_STATED PROBLEM 1_
Translate this sentence from the FOIA text below into Spanish: "That said, Congress exempted nine categories of documents from FOIA's broad sweep."
_STATED PROBLEM 2_
List every court case cited by name in the FOIA text below, giving each case once with its full name.
_STATED PROBLEM 3_
Reproduce the passage of the FOIA text below from "To avoid confusion, the" up to and including "71-2, at 197-98.".

B. Freedom of Information Act (FOIA)

FOIA entitles interested parties to request records from government agencies and empowers federal courts to order that any record improperly withheld must be produced. See 5 U.S.C. § 552(a)(3)(A); 5 U.S.C. § 552(a)(4)(B); see also U.S. Dep't of Justice v. Reporters Comm. for Freedom of the Press, 489 U.S. 749, 755 (1989). FOIA “expressly places the burden ‘on the agency to sustain its action' and directs the district courts to ‘determine the matter de novo.” Reporters Comm., 489 U.S. at 755 (quoting 5 U.S.C. § 552(a)(4)(B)). There is a “strong presumption in favor of disclosure” under FOIA. Nat'l Ass'n of Home Builders v. Norton, 309 F.3d 26, 32 (D.C. Cir. 2002).

That said, Congress exempted nine categories of documents from FOIA's broad sweep. 5 U.S.C. § 552(b). The statutory exemptions are to be “narrowly construed.” Nat'l Ass'n of Home Builders, 309 F.3d at 32 (quoting Dep't of Air Force v. Rose, 425 U.S. 352, 361 (1976)); Hulstein v. Drug Enf't Admin., 671 F.3d 690, 694 (8th Cir. 2012).

IV. Disputed Documents

Mr. Sheppard identifies specific documents that he alleges the DOJ improperly redacted or withheld. See Doc. 88. Mr. Sheppard groups these documents into three categories: (1) the Final Memorandum - Vaughn Index Documents (“VID”) 69 and 121; (2) Memoranda of Investigation (“MOI”) - VID 9-14, 17, 23-38, 42-51, 58-61, 63, 65-68, 131-160, and 549; and (3) Documents Created After the Final Memorandum was Submitted - VID 128-131, 521, and 527. Doc. 88, at 2-3.

To avoid confusion, the Court uses “ECF” or “Doc” to identify documents filed on ECF and “VID” to identify documents listed in the Vaughn index.

The Vaughn index skips from VID 158 to VID 160 and does not include a VID 159 because VID 159 “was duplicative” of VID 63. Doc. 71-2, at 205. The Vaughn index also skips from VID 148 to VID 150 and does not include a VID 149. However, the Vaughn index does not contain an explanation for this inconsistency. Doc. 71-2, at 197-98.

_MATERIAL SUPPLIED_
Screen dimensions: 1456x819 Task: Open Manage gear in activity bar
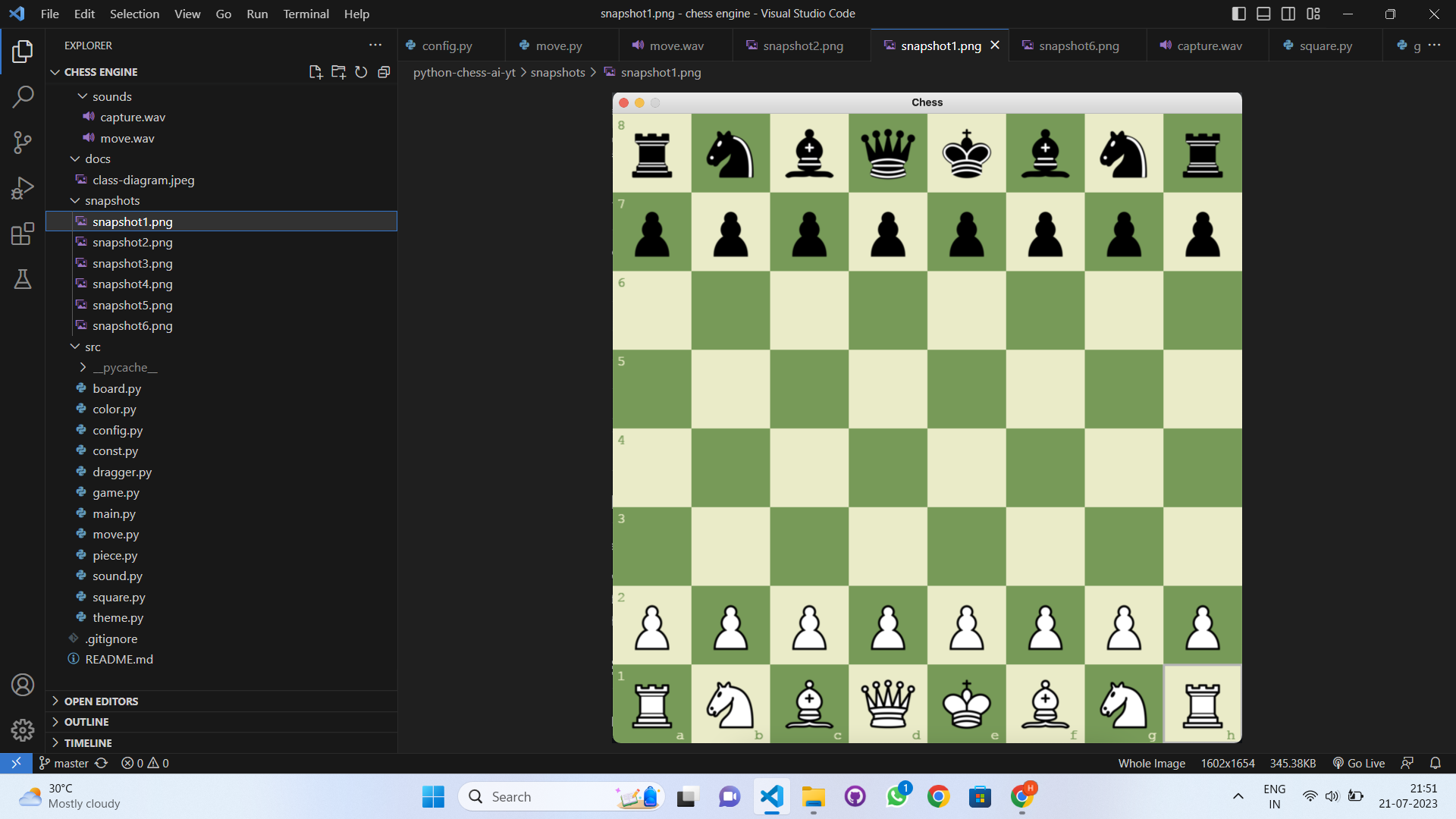pos(23,730)
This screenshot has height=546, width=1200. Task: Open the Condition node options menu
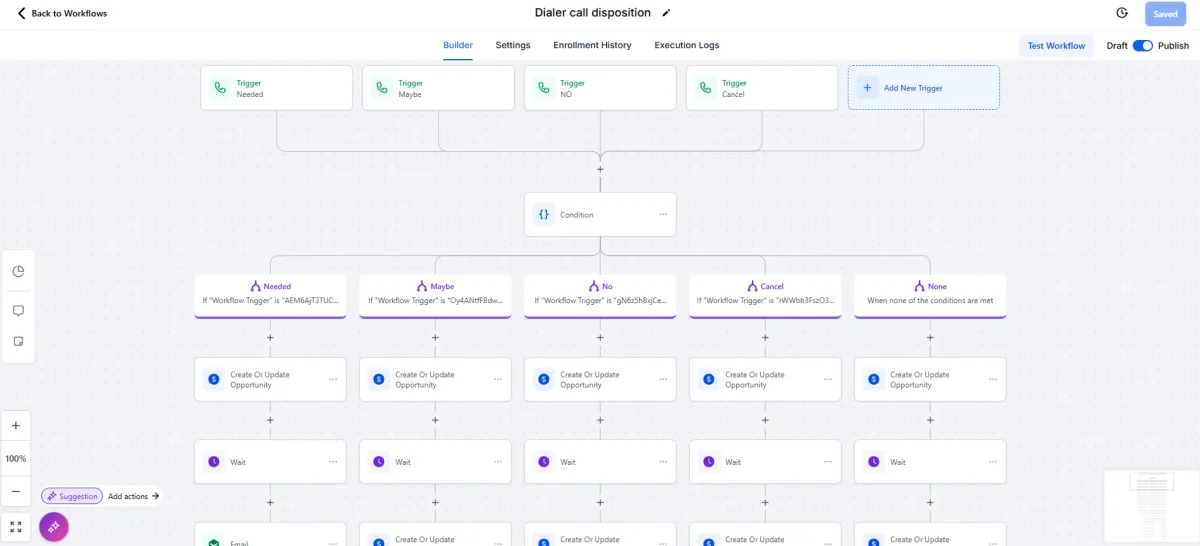tap(662, 215)
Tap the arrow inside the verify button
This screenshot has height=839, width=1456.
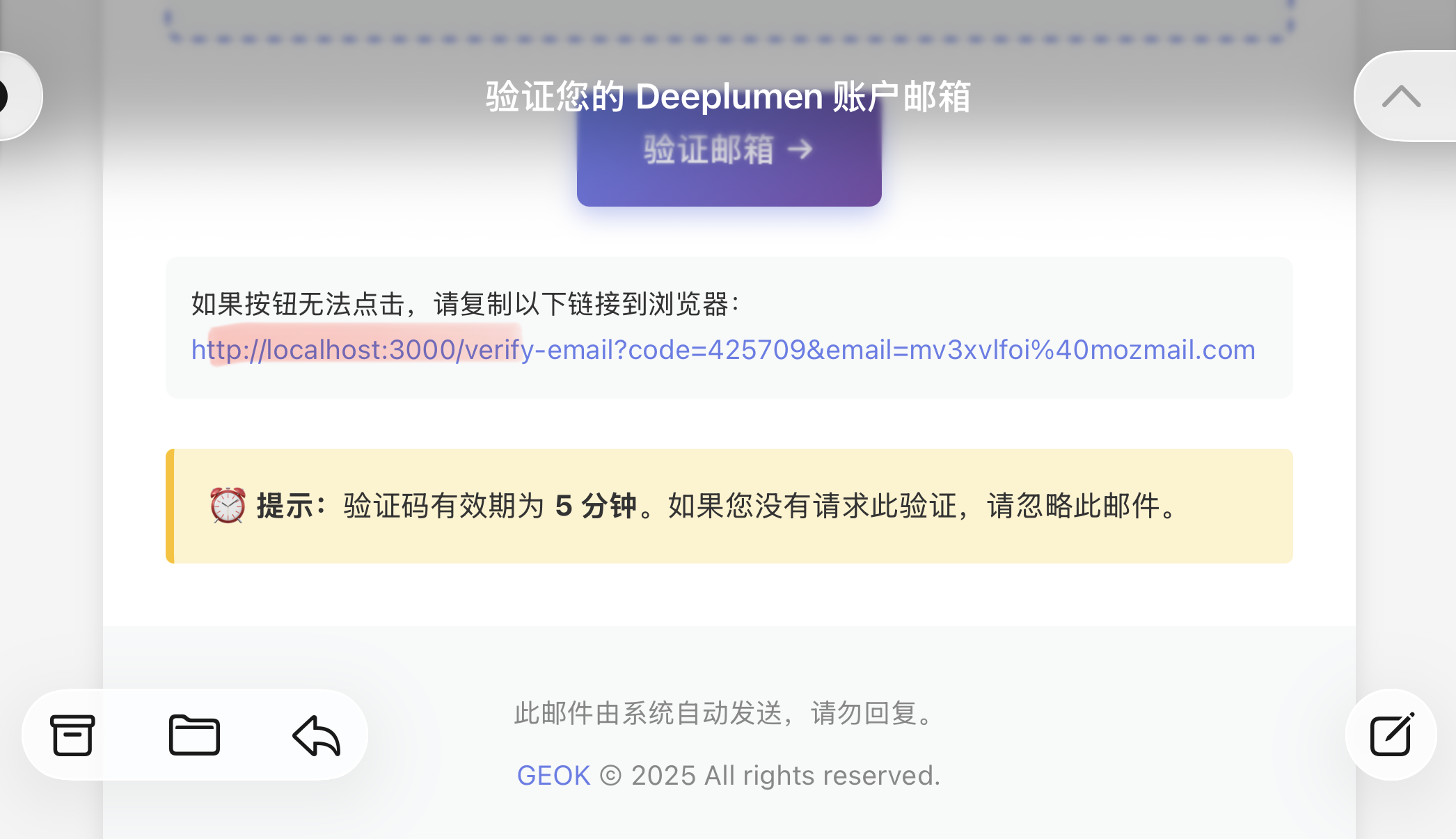800,149
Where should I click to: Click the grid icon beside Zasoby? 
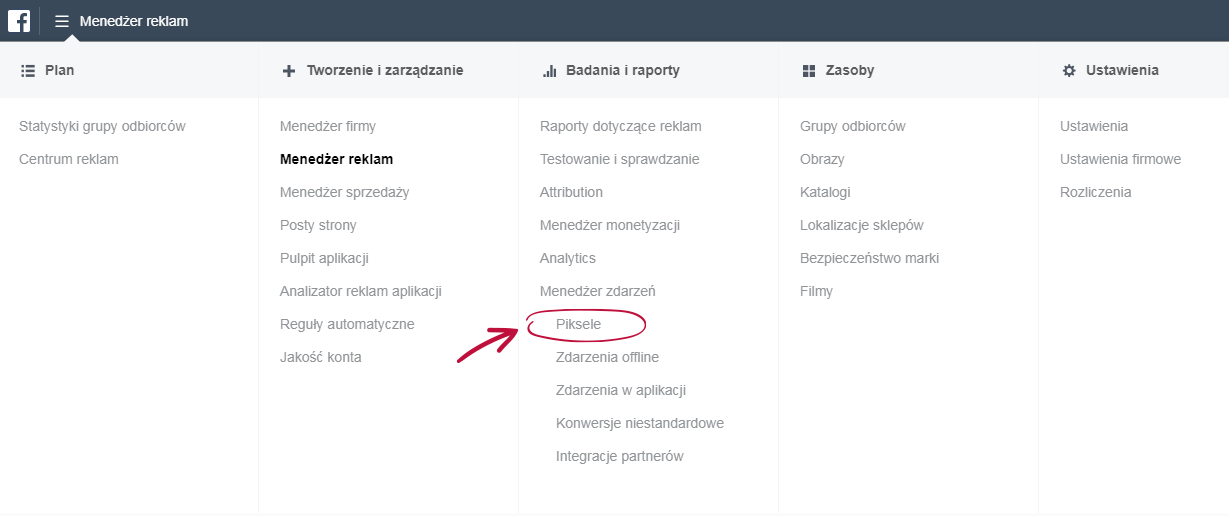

_EXERCISE SOLUTION 1_
Dicho esto, el Congreso eximió nueve categorías de documentos del amplio alcance de la FOIA.

_EXERCISE SOLUTION 2_
- U.S. Dep't of Justice v. Reporters Comm. for Freedom of the Press
- Nat'l Ass'n of Home Builders v. Norton
- Dep't of Air Force v. Rose
- Hulstein v. Drug Enf't Admin.

_EXERCISE SOLUTION 3_
To avoid confusion, the Court uses “ECF” or “Doc” to identify documents filed on ECF and “VID” to identify documents listed in the Vaughn index.

The Vaughn index skips from VID 158 to VID 160 and does not include a VID 159 because VID 159 “was duplicative” of VID 63. Doc. 71-2, at 205. The Vaughn index also skips from VID 148 to VID 150 and does not include a VID 149. However, the Vaughn index does not contain an explanation for this inconsistency. Doc. 71-2, at 197-98.